> [Task directions]:
All records should be reproduced verbatim.

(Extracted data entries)

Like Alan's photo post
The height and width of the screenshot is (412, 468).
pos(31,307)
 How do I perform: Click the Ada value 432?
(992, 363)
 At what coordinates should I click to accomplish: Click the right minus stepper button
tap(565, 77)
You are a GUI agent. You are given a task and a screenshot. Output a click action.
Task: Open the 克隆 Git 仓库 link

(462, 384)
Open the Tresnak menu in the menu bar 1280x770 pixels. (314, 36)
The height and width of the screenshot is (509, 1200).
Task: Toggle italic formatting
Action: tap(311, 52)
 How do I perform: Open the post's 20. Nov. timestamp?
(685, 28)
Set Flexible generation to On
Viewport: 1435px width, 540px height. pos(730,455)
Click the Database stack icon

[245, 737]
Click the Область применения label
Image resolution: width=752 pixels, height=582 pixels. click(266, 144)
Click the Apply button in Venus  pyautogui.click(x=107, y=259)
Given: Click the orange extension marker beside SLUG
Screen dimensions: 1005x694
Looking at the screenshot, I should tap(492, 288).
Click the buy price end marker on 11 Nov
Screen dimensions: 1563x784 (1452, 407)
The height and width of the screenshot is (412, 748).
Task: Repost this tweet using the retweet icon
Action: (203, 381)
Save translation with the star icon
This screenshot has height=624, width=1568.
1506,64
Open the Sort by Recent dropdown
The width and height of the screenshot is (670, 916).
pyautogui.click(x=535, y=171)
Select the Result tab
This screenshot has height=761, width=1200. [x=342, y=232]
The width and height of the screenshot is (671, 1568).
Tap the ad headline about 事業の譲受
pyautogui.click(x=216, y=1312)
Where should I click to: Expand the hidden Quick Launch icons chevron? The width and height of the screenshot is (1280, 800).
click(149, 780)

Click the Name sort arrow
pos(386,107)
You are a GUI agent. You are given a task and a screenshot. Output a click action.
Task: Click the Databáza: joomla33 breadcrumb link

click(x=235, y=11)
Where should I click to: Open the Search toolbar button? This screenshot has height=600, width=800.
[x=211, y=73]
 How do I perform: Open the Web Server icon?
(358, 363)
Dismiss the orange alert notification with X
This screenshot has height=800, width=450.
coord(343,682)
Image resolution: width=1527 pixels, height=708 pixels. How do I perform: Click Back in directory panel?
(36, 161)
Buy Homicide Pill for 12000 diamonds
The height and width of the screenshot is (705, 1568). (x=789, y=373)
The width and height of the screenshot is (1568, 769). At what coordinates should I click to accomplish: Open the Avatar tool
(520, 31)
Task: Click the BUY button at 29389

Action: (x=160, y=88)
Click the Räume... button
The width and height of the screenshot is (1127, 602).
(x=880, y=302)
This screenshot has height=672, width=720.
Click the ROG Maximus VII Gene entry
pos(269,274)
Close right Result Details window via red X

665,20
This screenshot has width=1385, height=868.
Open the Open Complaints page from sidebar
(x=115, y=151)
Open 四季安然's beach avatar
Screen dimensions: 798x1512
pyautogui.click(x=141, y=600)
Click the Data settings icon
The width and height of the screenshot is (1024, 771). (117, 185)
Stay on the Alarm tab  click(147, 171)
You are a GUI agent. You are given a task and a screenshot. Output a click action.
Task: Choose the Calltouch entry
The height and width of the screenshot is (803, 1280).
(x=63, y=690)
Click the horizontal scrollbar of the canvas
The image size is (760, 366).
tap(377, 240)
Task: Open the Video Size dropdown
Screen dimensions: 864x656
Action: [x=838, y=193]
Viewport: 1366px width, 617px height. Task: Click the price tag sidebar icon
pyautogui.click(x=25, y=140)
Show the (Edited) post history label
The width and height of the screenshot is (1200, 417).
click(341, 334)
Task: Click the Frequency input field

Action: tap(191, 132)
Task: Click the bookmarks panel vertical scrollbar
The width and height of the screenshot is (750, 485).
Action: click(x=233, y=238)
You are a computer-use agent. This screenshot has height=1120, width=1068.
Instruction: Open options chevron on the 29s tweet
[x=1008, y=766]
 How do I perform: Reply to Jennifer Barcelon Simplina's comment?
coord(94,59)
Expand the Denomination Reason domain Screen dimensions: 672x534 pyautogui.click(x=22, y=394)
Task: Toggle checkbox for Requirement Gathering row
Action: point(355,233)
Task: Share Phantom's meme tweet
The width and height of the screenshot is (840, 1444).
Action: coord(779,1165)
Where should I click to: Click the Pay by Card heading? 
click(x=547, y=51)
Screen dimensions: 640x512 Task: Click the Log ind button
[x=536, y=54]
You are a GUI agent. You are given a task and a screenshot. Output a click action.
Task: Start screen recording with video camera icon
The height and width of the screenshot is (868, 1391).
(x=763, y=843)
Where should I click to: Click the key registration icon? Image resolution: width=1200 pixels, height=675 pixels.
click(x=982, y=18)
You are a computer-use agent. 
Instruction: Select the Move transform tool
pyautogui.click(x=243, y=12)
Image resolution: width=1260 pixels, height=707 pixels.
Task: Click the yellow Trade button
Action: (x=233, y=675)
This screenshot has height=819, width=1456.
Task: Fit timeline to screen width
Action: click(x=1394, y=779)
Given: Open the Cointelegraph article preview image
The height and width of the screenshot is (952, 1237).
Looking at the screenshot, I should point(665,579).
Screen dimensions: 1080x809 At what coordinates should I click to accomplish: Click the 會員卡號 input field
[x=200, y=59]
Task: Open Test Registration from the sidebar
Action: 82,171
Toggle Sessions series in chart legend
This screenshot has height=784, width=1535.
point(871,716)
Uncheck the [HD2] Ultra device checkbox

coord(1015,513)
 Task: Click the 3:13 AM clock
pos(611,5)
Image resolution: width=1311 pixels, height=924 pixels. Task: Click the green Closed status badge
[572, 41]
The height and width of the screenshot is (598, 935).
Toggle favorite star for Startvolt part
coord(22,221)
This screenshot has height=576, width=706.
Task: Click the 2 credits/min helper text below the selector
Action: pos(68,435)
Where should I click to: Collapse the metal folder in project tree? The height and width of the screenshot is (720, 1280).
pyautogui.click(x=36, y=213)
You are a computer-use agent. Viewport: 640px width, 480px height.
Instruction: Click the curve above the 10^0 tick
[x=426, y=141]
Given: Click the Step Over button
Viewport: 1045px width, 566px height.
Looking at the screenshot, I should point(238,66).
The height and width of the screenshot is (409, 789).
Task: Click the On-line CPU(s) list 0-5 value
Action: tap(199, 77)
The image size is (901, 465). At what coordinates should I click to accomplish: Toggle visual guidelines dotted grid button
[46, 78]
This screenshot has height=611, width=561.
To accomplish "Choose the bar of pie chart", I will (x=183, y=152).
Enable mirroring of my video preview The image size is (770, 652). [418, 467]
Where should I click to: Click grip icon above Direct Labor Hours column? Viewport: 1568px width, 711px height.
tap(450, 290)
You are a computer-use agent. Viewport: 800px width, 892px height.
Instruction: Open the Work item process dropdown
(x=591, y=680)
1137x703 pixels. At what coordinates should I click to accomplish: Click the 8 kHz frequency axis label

> [Exercise result]:
Like Alan's photo post
The height and width of the screenshot is (412, 468).
pos(31,307)
 How do I perform: Click the Ada value 432?
(992, 363)
 At what coordinates should I click to accomplish: Click the right minus stepper button
tap(565, 77)
You are a GUI agent. You are given a task and a screenshot. Output a click action.
Task: Open the 克隆 Git 仓库 link

(462, 384)
Open the Tresnak menu in the menu bar 1280x770 pixels. (314, 36)
The height and width of the screenshot is (509, 1200).
Task: Toggle italic formatting
Action: tap(311, 52)
 How do I perform: Open the post's 20. Nov. timestamp?
(685, 28)
Set Flexible generation to On
Viewport: 1435px width, 540px height. pos(730,455)
Click the Database stack icon

[245, 737]
Click the Область применения label
Image resolution: width=752 pixels, height=582 pixels. click(266, 144)
Click the Apply button in Venus  pyautogui.click(x=107, y=259)
Given: Click the orange extension marker beside SLUG
Screen dimensions: 1005x694
Looking at the screenshot, I should tap(492, 288).
Click the buy price end marker on 11 Nov
Screen dimensions: 1563x784 (1452, 407)
The height and width of the screenshot is (412, 748).
Task: Repost this tweet using the retweet icon
Action: (203, 381)
Save translation with the star icon
This screenshot has height=624, width=1568.
1506,64
Open the Sort by Recent dropdown
The width and height of the screenshot is (670, 916).
pyautogui.click(x=535, y=171)
Select the Result tab
This screenshot has height=761, width=1200. [x=342, y=232]
The width and height of the screenshot is (671, 1568).
Tap the ad headline about 事業の譲受
pyautogui.click(x=216, y=1312)
Where should I click to: Expand the hidden Quick Launch icons chevron? The width and height of the screenshot is (1280, 800).
click(149, 780)

Click the Name sort arrow
pos(386,107)
You are a GUI agent. You are given a task and a screenshot. Output a click action.
Task: Click the Databáza: joomla33 breadcrumb link

click(x=235, y=11)
Where should I click to: Open the Search toolbar button? This screenshot has height=600, width=800.
[x=211, y=73]
 How do I perform: Open the Web Server icon?
(358, 363)
Dismiss the orange alert notification with X
This screenshot has height=800, width=450.
coord(343,682)
Image resolution: width=1527 pixels, height=708 pixels. How do I perform: Click Back in directory panel?
(36, 161)
Buy Homicide Pill for 12000 diamonds
The height and width of the screenshot is (705, 1568). (x=789, y=373)
The width and height of the screenshot is (1568, 769). At what coordinates should I click to accomplish: Open the Avatar tool
(520, 31)
Task: Click the BUY button at 29389

Action: (x=160, y=88)
Click the Räume... button
The width and height of the screenshot is (1127, 602).
(x=880, y=302)
This screenshot has height=672, width=720.
Click the ROG Maximus VII Gene entry
pos(269,274)
Close right Result Details window via red X

665,20
This screenshot has width=1385, height=868.
Open the Open Complaints page from sidebar
(x=115, y=151)
Open 四季安然's beach avatar
Screen dimensions: 798x1512
pyautogui.click(x=141, y=600)
Click the Data settings icon
The width and height of the screenshot is (1024, 771). (117, 185)
Stay on the Alarm tab  click(147, 171)
You are a GUI agent. You are given a task and a screenshot. Output a click action.
Task: Choose the Calltouch entry
The height and width of the screenshot is (803, 1280).
(x=63, y=690)
Click the horizontal scrollbar of the canvas
The image size is (760, 366).
tap(377, 240)
Task: Open the Video Size dropdown
Screen dimensions: 864x656
Action: [x=838, y=193]
Viewport: 1366px width, 617px height. Task: Click the price tag sidebar icon
pyautogui.click(x=25, y=140)
Show the (Edited) post history label
The width and height of the screenshot is (1200, 417).
click(341, 334)
Task: Click the Frequency input field

Action: tap(191, 132)
Task: Click the bookmarks panel vertical scrollbar
The width and height of the screenshot is (750, 485).
Action: click(x=233, y=238)
You are a computer-use agent. This screenshot has height=1120, width=1068.
Instruction: Open options chevron on the 29s tweet
[x=1008, y=766]
 How do I perform: Reply to Jennifer Barcelon Simplina's comment?
coord(94,59)
Expand the Denomination Reason domain Screen dimensions: 672x534 pyautogui.click(x=22, y=394)
Task: Toggle checkbox for Requirement Gathering row
Action: point(355,233)
Task: Share Phantom's meme tweet
The width and height of the screenshot is (840, 1444).
Action: coord(779,1165)
Where should I click to: Click the Pay by Card heading? 
click(x=547, y=51)
Screen dimensions: 640x512 Task: Click the Log ind button
[x=536, y=54]
You are a GUI agent. You are given a task and a screenshot. Output a click action.
Task: Start screen recording with video camera icon
The height and width of the screenshot is (868, 1391).
(x=763, y=843)
Where should I click to: Click the key registration icon? Image resolution: width=1200 pixels, height=675 pixels.
click(x=982, y=18)
You are a computer-use agent. 
Instruction: Select the Move transform tool
pyautogui.click(x=243, y=12)
Image resolution: width=1260 pixels, height=707 pixels.
Task: Click the yellow Trade button
Action: (x=233, y=675)
This screenshot has height=819, width=1456.
Task: Fit timeline to screen width
Action: click(x=1394, y=779)
Given: Open the Cointelegraph article preview image
The height and width of the screenshot is (952, 1237).
Looking at the screenshot, I should point(665,579).
Screen dimensions: 1080x809 At what coordinates should I click to accomplish: Click the 會員卡號 input field
[x=200, y=59]
Task: Open Test Registration from the sidebar
Action: 82,171
Toggle Sessions series in chart legend
This screenshot has height=784, width=1535.
point(871,716)
Uncheck the [HD2] Ultra device checkbox

coord(1015,513)
 Task: Click the 3:13 AM clock
pos(611,5)
Image resolution: width=1311 pixels, height=924 pixels. Task: Click the green Closed status badge
[572, 41]
The height and width of the screenshot is (598, 935).
Toggle favorite star for Startvolt part
coord(22,221)
This screenshot has height=576, width=706.
Task: Click the 2 credits/min helper text below the selector
Action: pos(68,435)
Where should I click to: Collapse the metal folder in project tree? The height and width of the screenshot is (720, 1280).
pyautogui.click(x=36, y=213)
You are a computer-use agent. Viewport: 640px width, 480px height.
Instruction: Click the curve above the 10^0 tick
[x=426, y=141]
Given: Click the Step Over button
Viewport: 1045px width, 566px height.
Looking at the screenshot, I should point(238,66).
The height and width of the screenshot is (409, 789).
Task: Click the On-line CPU(s) list 0-5 value
Action: tap(199, 77)
The image size is (901, 465). At what coordinates should I click to accomplish: Toggle visual guidelines dotted grid button
[46, 78]
This screenshot has height=611, width=561.
To accomplish "Choose the bar of pie chart", I will (x=183, y=152).
Enable mirroring of my video preview The image size is (770, 652). [418, 467]
Where should I click to: Click grip icon above Direct Labor Hours column? Viewport: 1568px width, 711px height.
tap(450, 290)
You are a computer-use agent. Viewport: 800px width, 892px height.
Instruction: Open the Work item process dropdown
(x=591, y=680)
1137x703 pixels. At what coordinates should I click to accomplish: Click the 8 kHz frequency axis label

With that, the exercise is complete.